Predicting the Regenerative Potential of Retinal Ganglion Cells Based on Developmental Growth Trajectories.

Abstract

Retinal ganglion cells in the mammalian central nervous system fail to regenerate following injury, with the capacity to survive and regrow varying by cell type. This variability may be linked to differences in developmental programs that overlap with the genetic pathways that mediate regeneration. To explore this correlation, we compared the structural changes in mouse retinal ganglion cells during development with those occurring after axonal injury. The dendritic trees of over 1,000 ganglion cells were reconstructed at different developmental stages, revealing that each cell type follows a distinct timeline. ON-sustained (sONα) cells reach maturity by P14, whereas ON-transient (tONα) cells achieve their maximum dendritic size by P10. Modeling of the dendritic changes indicate that while sONα and tONα follow similar growth programs the onset of growth was later in sONα. After optic nerve crush, the remodeling of dendritic architecture differed between the two cell-types. sONα cells exhibited rapid dendritic shrinkage, while tONα cells shrank more gradually with changes in branching features.
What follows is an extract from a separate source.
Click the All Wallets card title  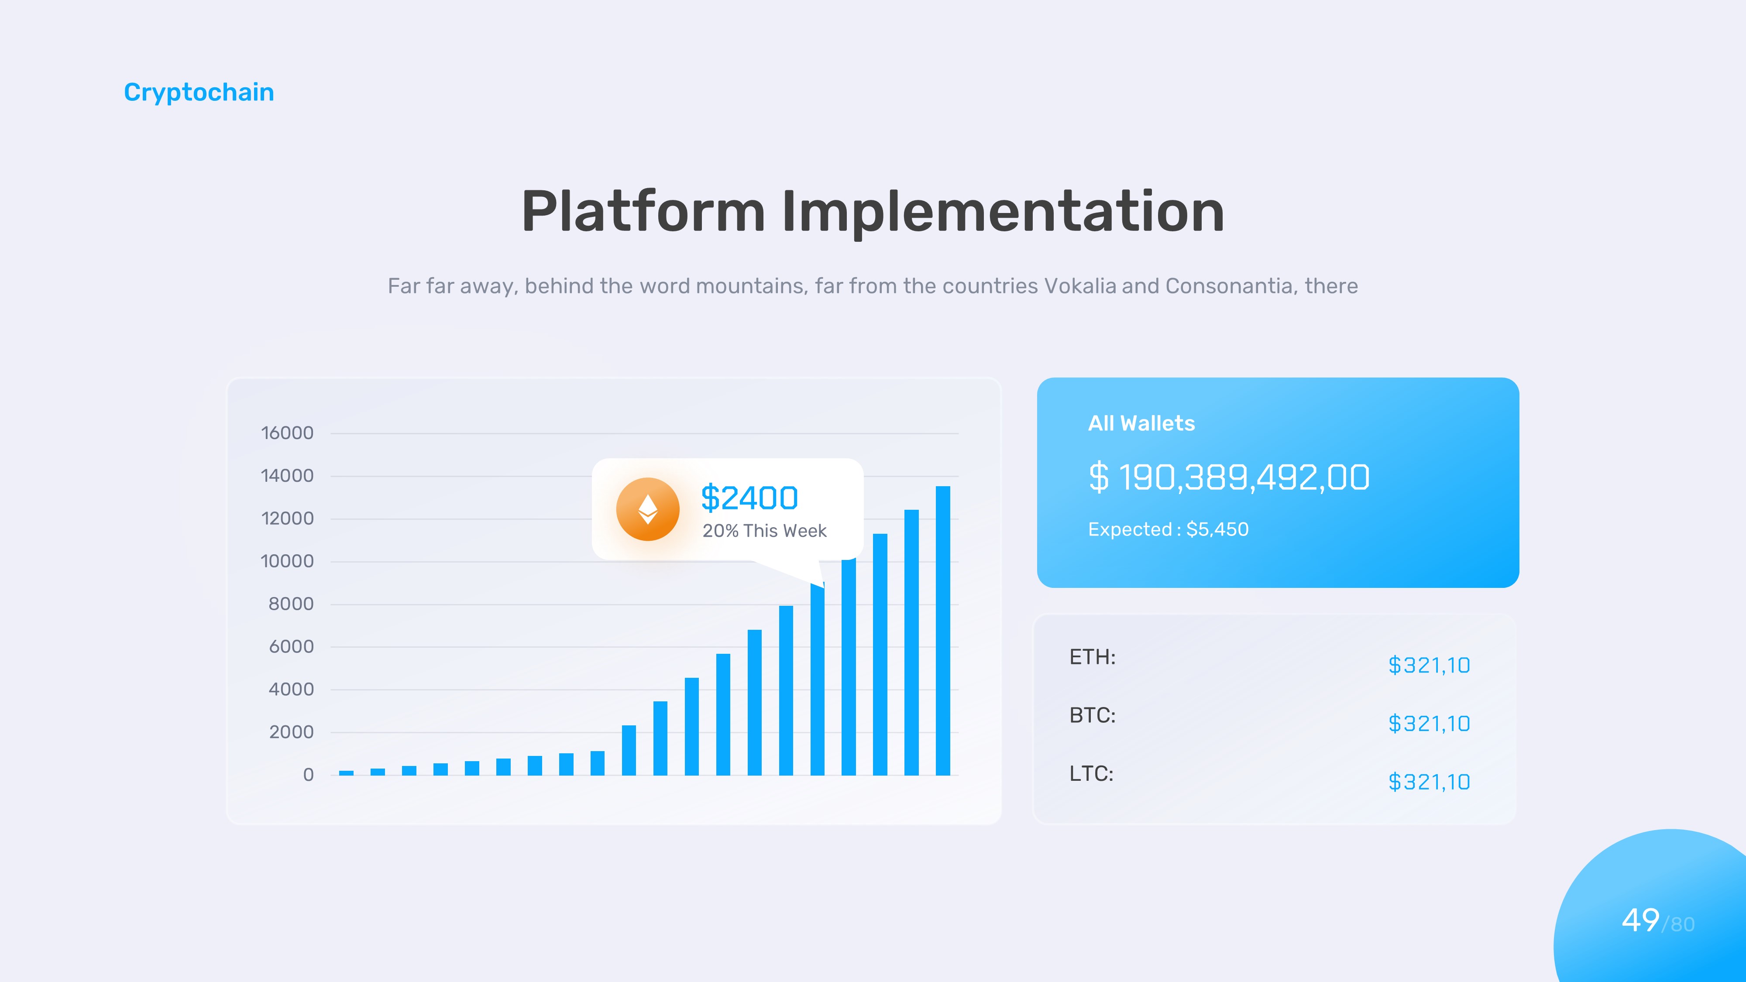click(x=1141, y=424)
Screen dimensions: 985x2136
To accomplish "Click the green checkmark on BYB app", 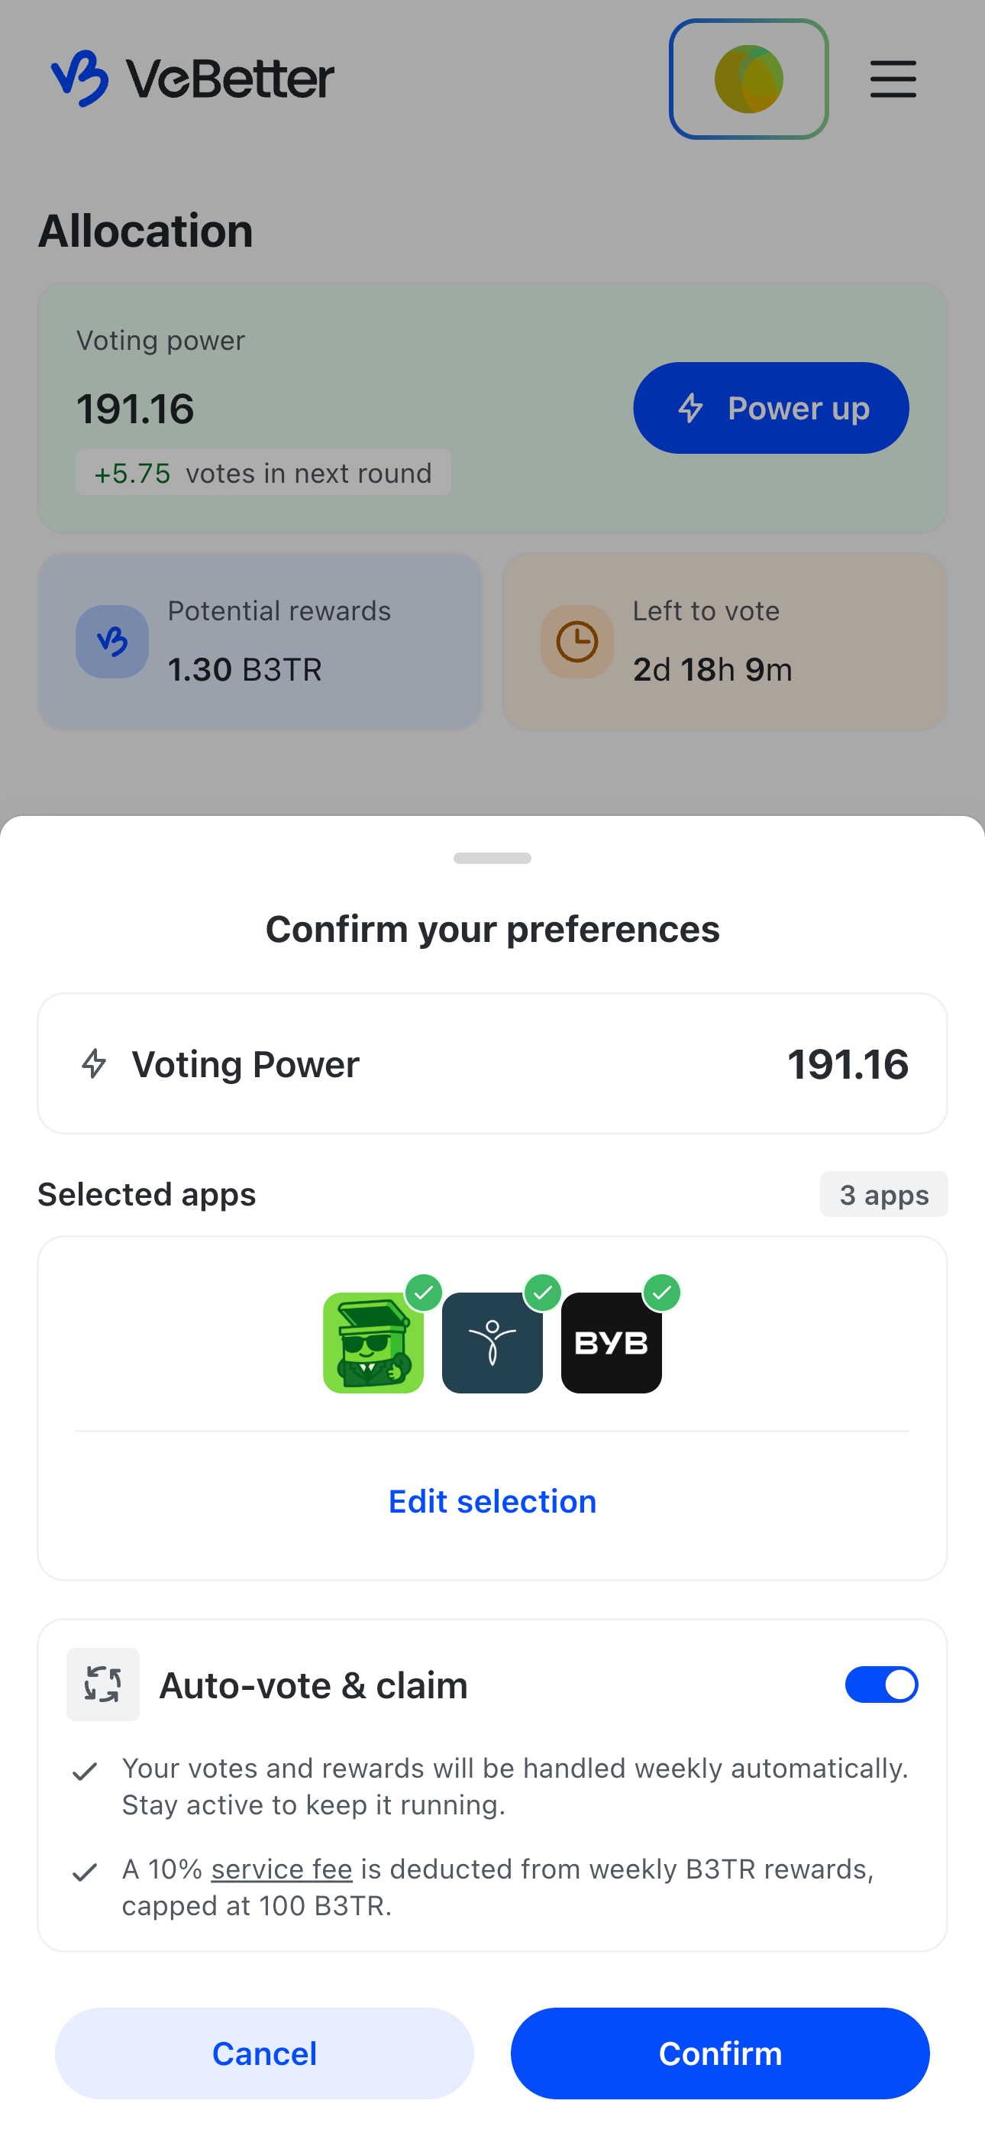I will (x=662, y=1293).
Following injury, sONα cells reverted to an earlier developmental state than tONα cells. In addition, after co-deletion of PTEN and SOC3, neurons appeared to regress further back in developmental time. Our results provide evidence that a ganglion cell's resilience to injury and regenerative potential is predicted by its maturation timeline. Understanding these intrinsic differences could inform targeted neuroprotective interventions.